To explore the effects of the Co3O4 buffer layer on device performances, the photovoltaic performance of the Cs2PbI2Cl2/CsPbI2.5Br0.5 solar cells with and without a Co3O4 buffer layer was investigated by the current density–voltage (J-V) curves of the devices and by analyzing the specific photovoltaic parameters. The results shown in Figure 3a and Table S1 indicate that the CuSCN-based device without the introduced Co3O4 buffer layer only achieved a PCE of 9.87%, whereas when the spin-coating concentration of the introduced Co3O4 was increased to 1 mg/mL, the PCE of the device was significantly increased to 11.13%. The short-circuit current density (JSC), open-circuit voltage (VOC), and fill factor (FF) increased from 13.93 mA cm−2, 1.07 V, and 66.28% to 14.05 mA cm−2, 1.11 V, and 71.26%, respectively. The improvements of the JSC, VOC, and FF parameters suggest that the Co3O4 buffer layer effectively enhanced the charge carrier separation efficiency in the device, which can be attributed to the Co3O4 buffer layer preventing the DES solvent from damaging the perovskite layer, thus reducing the defect density on the surface of the perovskite layer.

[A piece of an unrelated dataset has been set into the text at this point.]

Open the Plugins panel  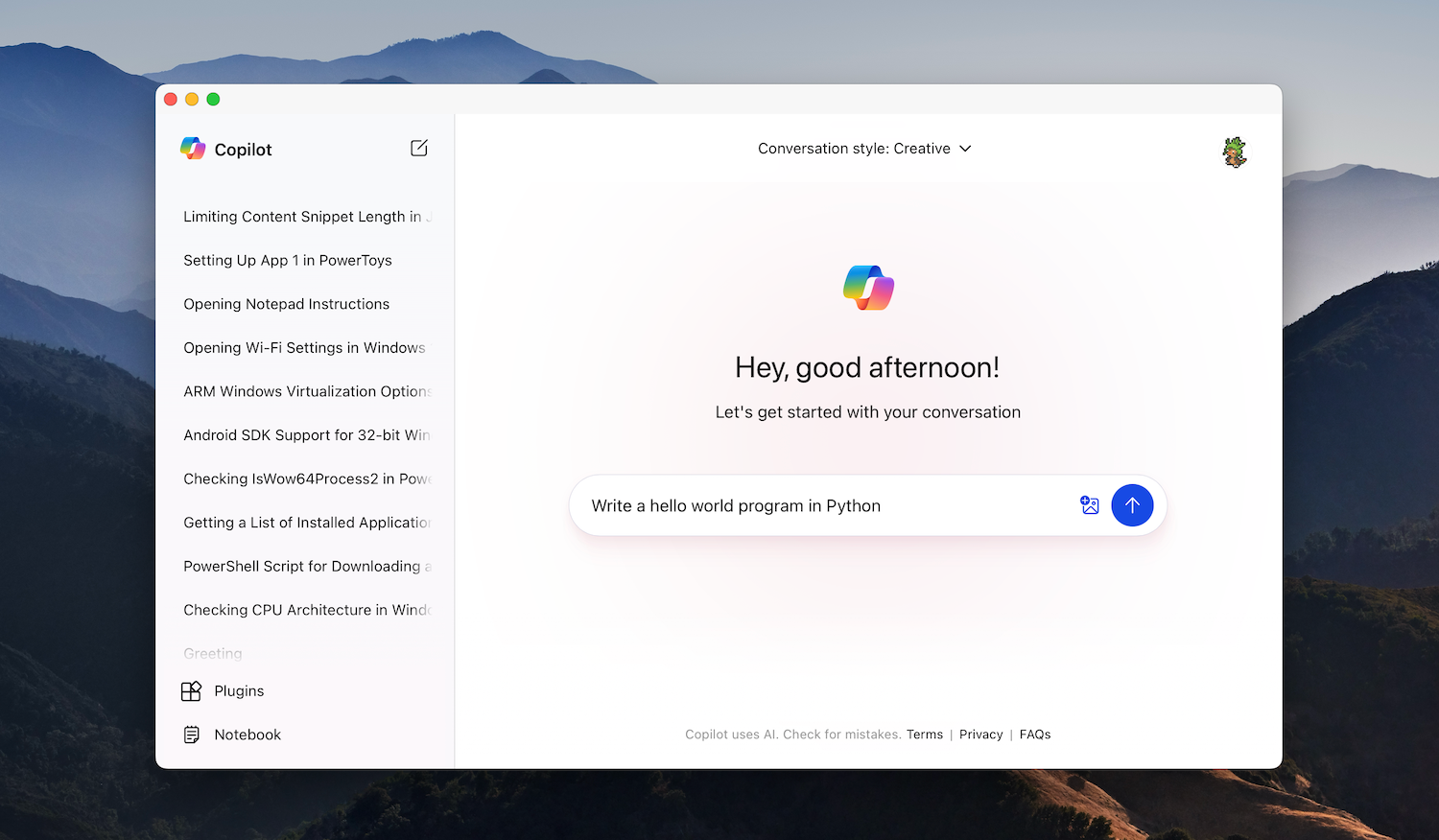(238, 690)
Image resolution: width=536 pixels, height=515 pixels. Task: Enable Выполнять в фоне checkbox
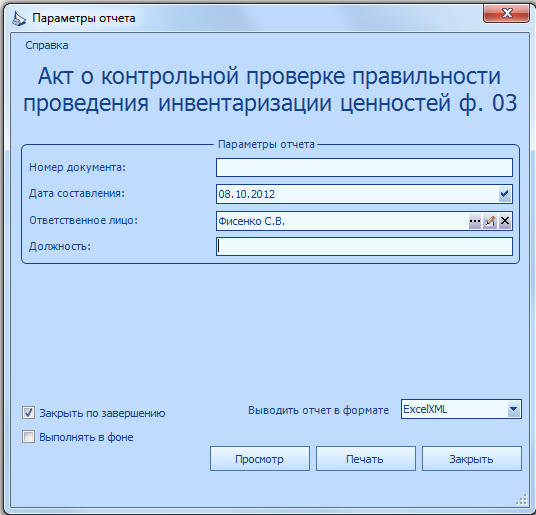point(28,437)
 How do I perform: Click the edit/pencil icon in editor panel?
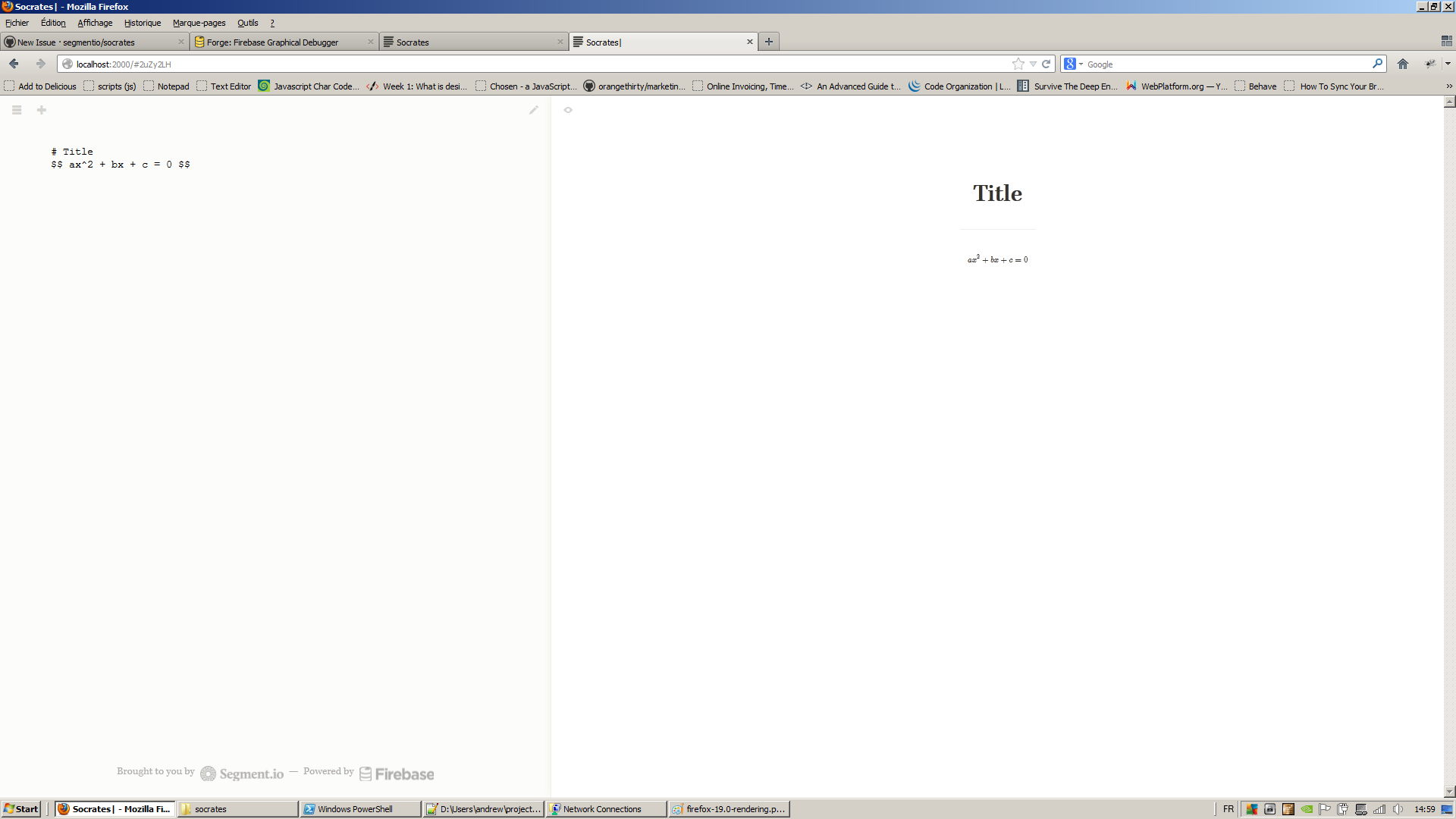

The reduction in defect density is expected to improve the charge carrier separation efficiency, leading to an increase in the JSC and VOC parameters [24]. The increase in the FF parameter indicates that the Co3O4 buffer layer also improves the charge carrier transport efficiency in the device [52]. To further verify the JSC values measured from the J–V curves, the external quantum efficiency (EQE) of the Cs2PbI2Cl2/CsPbI2.5Br0.5 solar cells without the Co3O4 buffer layer and with the 1 mg/mL Co3O4 buffer layer was measured, and the results are shown in Figure S3. The integral JSC values of the Cs2PbI2Cl2/CsPbI2.5Br0.5 solar cells without the Co3O4 buffer layer and with the 1 mg/mL Co3O4 buffer layer were 13.65 mA cm−2 and 13.87 mA cm−2, respectively, which matched well with the JSC values measured from the J–V curves.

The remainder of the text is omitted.